What needs to be done: Every entry gets copied exactly. No images go into the copy.

Records to use Start Marker

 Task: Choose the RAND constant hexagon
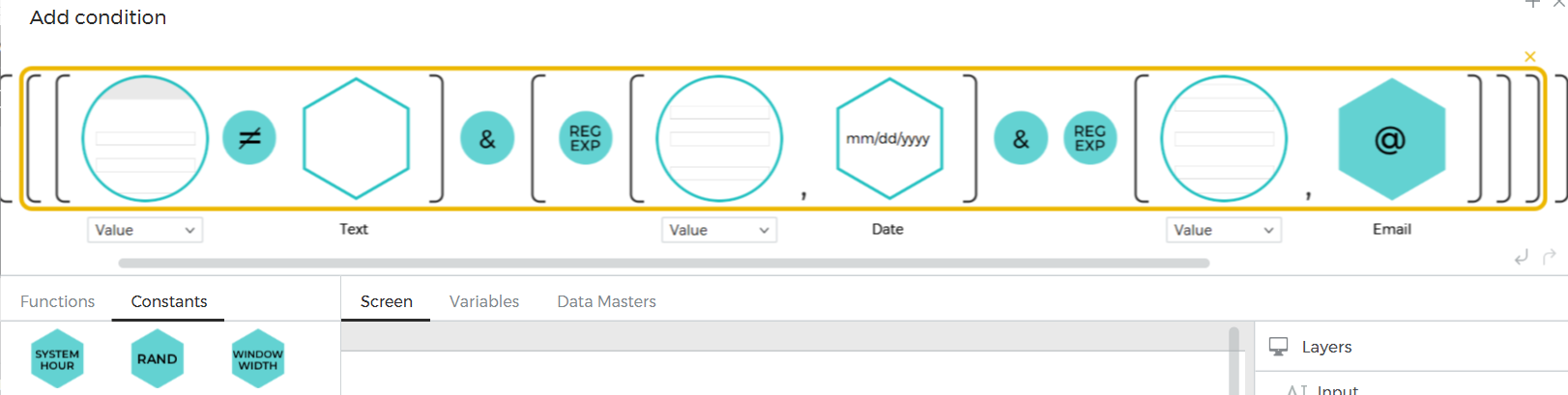157,359
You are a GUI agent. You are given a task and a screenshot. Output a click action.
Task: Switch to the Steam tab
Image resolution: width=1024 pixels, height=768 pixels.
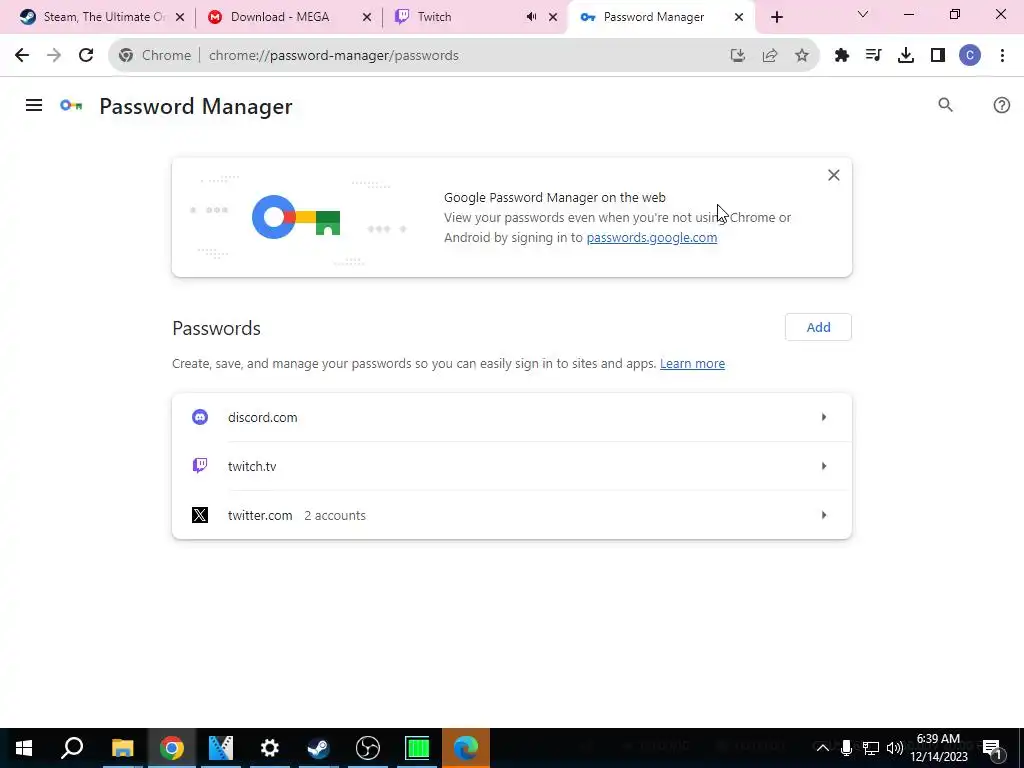101,17
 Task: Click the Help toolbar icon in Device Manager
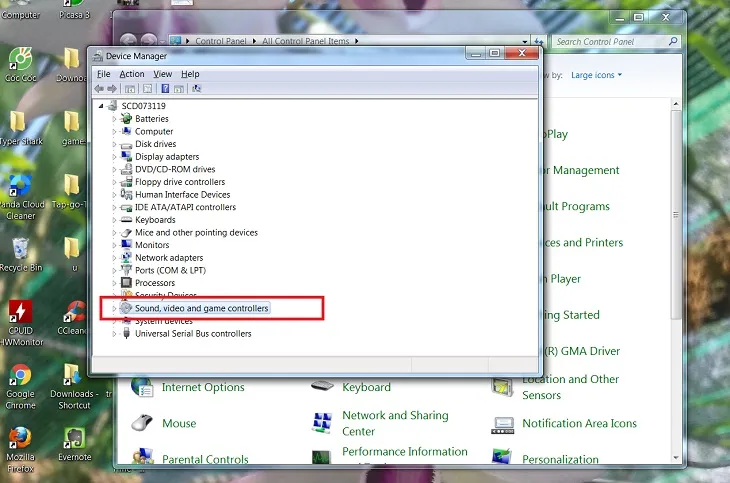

Records to use End Marker

Result of the task:
 Task: Choose the RAND constant hexagon
157,359
You are a GUI agent. You are given a task and a screenshot. Output a click action.
Task: Switch to the Steam tab
Image resolution: width=1024 pixels, height=768 pixels.
101,17
 Task: Click the Help toolbar icon in Device Manager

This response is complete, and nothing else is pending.